▶ THE TASKS:
**A.** Reproduce the text on the Battle of Airds Moss word for word.
**B.** Convert the source records into a Markdown table with columns Row and Line. Start at the line containing "The image size is (1568, 774).", end at the line containing "point(232,344)", include both of those lines and nothing else, and omit blank lines.

The Battle of Airds Moss was fought on 22 July 1680 on the moorland between Cumnock and Muirkirk in East Ayrshire. A party of 112 government troops commanded by Andrew Bruce of Earlshall, loyal to King Charles II, came across a group of Covenanters on the road between the two towns. The Covenanters were the smaller company, led by Richard Cameron, who only weeks earlier had ridden into Sanquhar and had the Sanquhar Declaration read aloud, calling for war against Charles II and denouncing him as a tyrant. The Privy Council had responded by declaring the participants open and notorious traitors and rebels, and placing a price of 5,000 merks on Cameron's head.
A brief battle ensued in which nine Covenanters were killed, including Cameron himself and his brother Michael, while five more were captured and the remainder escaped. Twenty-eight of the government troops were also killed. The prisoners were taken to Edinburgh, where they were later hanged. Cameron's death effectively extinguished the immediate leadership of the most militant wing of the Covenanting movement, though his followers took his name as the Cameronians and ultimately formed the nucleus of the Scottish regiment of the same name. The battle is commemorated by a memorial in the shape of a squat obelisk, erected by the Scottish Covenanters Memorial Association.

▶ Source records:
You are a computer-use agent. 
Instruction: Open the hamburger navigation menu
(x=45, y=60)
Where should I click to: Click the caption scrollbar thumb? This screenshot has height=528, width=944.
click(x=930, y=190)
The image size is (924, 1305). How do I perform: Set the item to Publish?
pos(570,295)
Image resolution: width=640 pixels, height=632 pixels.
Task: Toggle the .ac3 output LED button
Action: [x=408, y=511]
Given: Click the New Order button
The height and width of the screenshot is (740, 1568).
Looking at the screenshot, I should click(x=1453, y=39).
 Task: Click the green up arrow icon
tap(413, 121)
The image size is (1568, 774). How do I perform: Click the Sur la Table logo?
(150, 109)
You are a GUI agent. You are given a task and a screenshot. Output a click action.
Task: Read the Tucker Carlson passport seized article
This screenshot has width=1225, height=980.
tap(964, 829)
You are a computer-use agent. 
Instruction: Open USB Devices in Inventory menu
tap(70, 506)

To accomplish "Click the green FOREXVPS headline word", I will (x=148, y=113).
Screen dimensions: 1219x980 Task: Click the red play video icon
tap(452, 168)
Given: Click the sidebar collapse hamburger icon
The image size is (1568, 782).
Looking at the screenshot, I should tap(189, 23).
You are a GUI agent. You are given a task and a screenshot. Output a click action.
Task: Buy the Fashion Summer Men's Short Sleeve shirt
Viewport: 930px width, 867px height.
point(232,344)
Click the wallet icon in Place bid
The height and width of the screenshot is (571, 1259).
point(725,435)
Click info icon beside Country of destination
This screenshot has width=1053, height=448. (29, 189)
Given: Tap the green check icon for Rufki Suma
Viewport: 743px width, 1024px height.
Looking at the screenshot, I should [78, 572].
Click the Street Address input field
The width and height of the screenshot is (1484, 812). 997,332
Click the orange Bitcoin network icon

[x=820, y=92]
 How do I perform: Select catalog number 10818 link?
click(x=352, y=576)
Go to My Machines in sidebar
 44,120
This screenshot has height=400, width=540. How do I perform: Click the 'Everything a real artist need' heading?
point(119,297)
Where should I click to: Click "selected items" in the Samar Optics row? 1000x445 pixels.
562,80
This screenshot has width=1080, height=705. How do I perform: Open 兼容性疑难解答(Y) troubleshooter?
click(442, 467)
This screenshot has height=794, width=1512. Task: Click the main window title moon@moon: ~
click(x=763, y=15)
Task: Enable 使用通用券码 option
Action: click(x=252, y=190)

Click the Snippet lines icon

▶ WORKED SOLUTIONS:
**A.**
The Battle of Airds Moss was fought on 22 July 1680 on the moorland between Cumnock and Muirkirk in East Ayrshire. A party of 112 government troops commanded by Andrew Bruce of Earlshall, loyal to King Charles II, came across a group of Covenanters on the road between the two towns. The Covenanters were the smaller company, led by Richard Cameron, who only weeks earlier had ridden into Sanquhar and had the Sanquhar Declaration read aloud, calling for war against Charles II and denouncing him as a tyrant. The Privy Council had responded by declaring the participants open and notorious traitors and rebels, and placing a price of 5,000 merks on Cameron's head.
A brief battle ensued in which nine Covenanters were killed, including Cameron himself and his brother Michael, while five more were captured and the remainder escaped. Twenty-eight of the government troops were also killed. The prisoners were taken to Edinburgh, where they were later hanged. Cameron's death effectively extinguished the immediate leadership of the most militant wing of the Covenanting movement, though his followers took his name as the Cameronians and ultimately formed the nucleus of the Scottish regiment of the same name. The battle is commemorated by a memorial in the shape of a squat obelisk, erected by the Scottish Covenanters Memorial Association.

**B.**
| Row | Line |
|---|---|
| 1 | The image size is (1568, 774). How do I perform: Click the Sur la Table logo? |
| 2 | (150, 109) |
| 3 | You are a GUI agent. You are given a task and a screenshot. Output a click action. |
| 4 | Task: Read the Tucker Carlson passport seized article |
| 5 | This screenshot has width=1225, height=980. |
| 6 | tap(964, 829) |
| 7 | You are a computer-use agent.  |
| 8 | Instruction: Open USB Devices in Inventory menu |
| 9 | tap(70, 506) |
| 10 | To accomplish "Click the green FOREXVPS headline word", I will (x=148, y=113). |
| 11 | Screen dimensions: 1219x980 Task: Click the red play video icon |
| 12 | tap(452, 168) |
| 13 | Given: Click the sidebar collapse hamburger icon |
| 14 | The image size is (1568, 782). |
| 15 | Looking at the screenshot, I should tap(189, 23). |
| 16 | You are a GUI agent. You are given a task and a screenshot. Output a click action. |
| 17 | Task: Buy the Fashion Summer Men's Short Sleeve shirt |
| 18 | Viewport: 930px width, 867px height. |
| 19 | point(232,344) |